Reliability has long been a problem with some Land-Rover products, particularly the overheating of the Freelander’s K series petrol engine and the electronic complexity of the 1990s Range Rover. It was the result partly of decades of low investment in plant and processes, partly of workforce attitudes. Too many owners of leaky Defenders were treated as if that was what they should expect — it wasn’t a proper Land-Rover without a leak. Solihull got away with that in the 1950s and 1960s (though my 1966 Series 11A is mystifyingly leak-free), but there’s been no excuse since. Things improved under BMW ownership and are improving still more under Ford. Time will tell whether they’re doing enough.
Crucial to this assessment is the new Discovery 3, which I recently had on test. Longer, higher and wider than previous models, with a big, box-like rear and unabashed road presence, it may not win beauty competitions but it should win prizes for functionality. This is largely because, according to design director Geoff Upex, it was ‘designed from the inside out’, and you see the truth of that when you sit in it. The cabin is airy, light and even bigger than the old one, with excellent visibility, sensible ergonomics and great comfort. The rear view is improved by the removal of the spare wheel from the door to beneath the boot. The door itself is a tailgate, asymmetrically formed to help with loading.
Also beneath the boot floor are the two forward-facing rear seats that pop up to make it a full seven-seater. Access is via the wide passenger doors, operation is easy and adults can use them, though if you’re a six-footer you wouldn’t want to for long. With all seats down you might just about be able to sleep diagonally.
Engines for the UK market are either a 4.4-litre version of Jaguar’s V8 (300bhp, 425Nm torque) or the 2.7-litre V6 common rail diesel (190bhp, 320lb.ft. torque). The test car had the latter, with the six-speed automatic gearbox (the manual is standard). There had been criticism in the motoring press that performance was no more than adequate in this combination, given that it’s a 2.7-tonne vehicle with the drag coefficient of a barn door, but that massive torque felt more than adequate for anything I would want to do. To some drivers, the air suspension (which raises and lowers the car for arthritic hips, short legs or off-road performance) might convey a disconnected and floating feel, as if you’re driving a well-insulated Tardis, but I didn’t find it nauseous or disconcerting. It felt solid, strong, reassuring and dependable.

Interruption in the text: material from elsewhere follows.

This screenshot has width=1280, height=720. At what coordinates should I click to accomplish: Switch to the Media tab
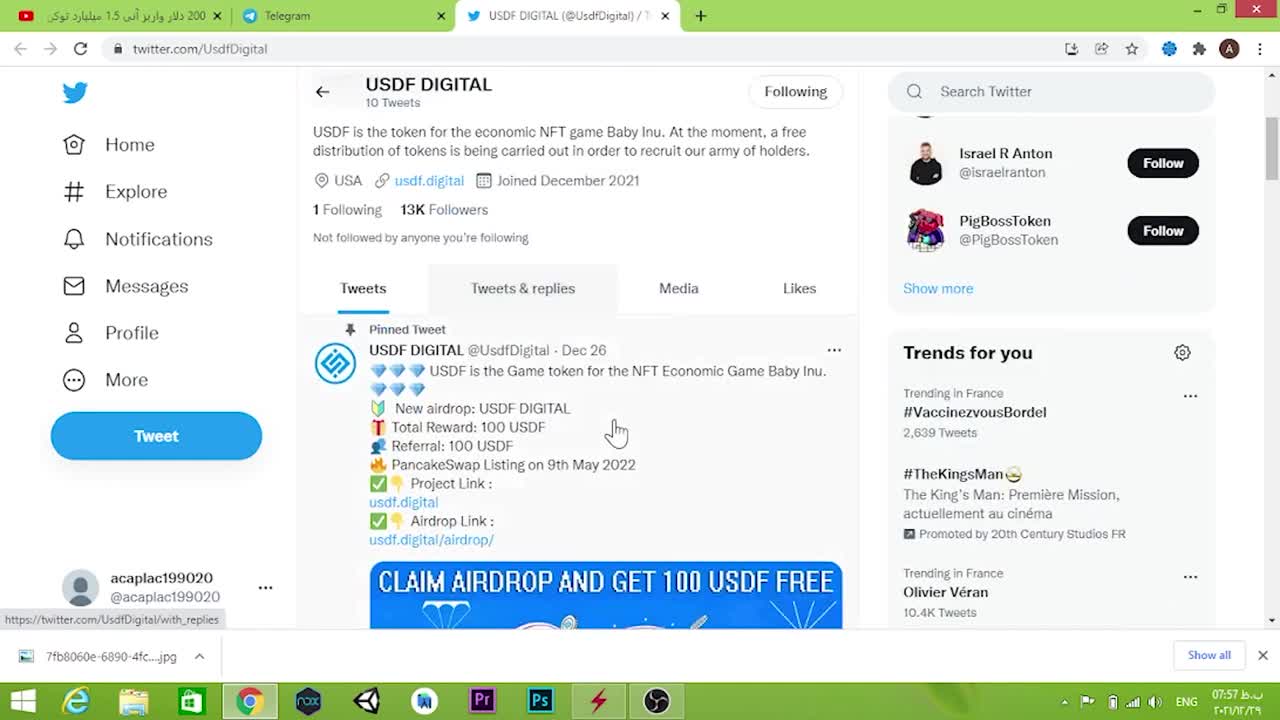pos(678,289)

It sits on what they call a newly designed Integrated Body Frame and is fitted with Land-Rover’s Terrain Response System, which electronically adapts traction, height and transmission according to the off-road setting you select. It sailed up a very steep muddy bank that is my ultimate test bed, having sometimes defeated Defenders and even tractors. These clever devices really do the business.
How long they’ll go on doing it is all that would worry me if I were forking out £26,995–£48,495 for a new one. You should be fine for the first few years, but what are likely repair costs after 10 or 15? That brings us back to reliability, ease of diagnosis, and so on. I’ve heard of three cases of electronic failure on new Discovery 3s, attributed to the supplying dealer having re-set the computers before delivery without straightening the front wheels. That, if true, shows how sensitive maintenance is in the electronic age. But if Land-Rover have got this vehicle right — and after a week behind the wheel it’s hard to feel they haven’t — it could do to its competition what the Dreadnought did to all other battleships a century ago: made them redundant. All I’d ask is that they silence some of the warning bells that assail you at almost every turn. Whether, in 2044, it’ll be doing as well as my 39-year-old, I’ve no idea. But I’d take a chance on it.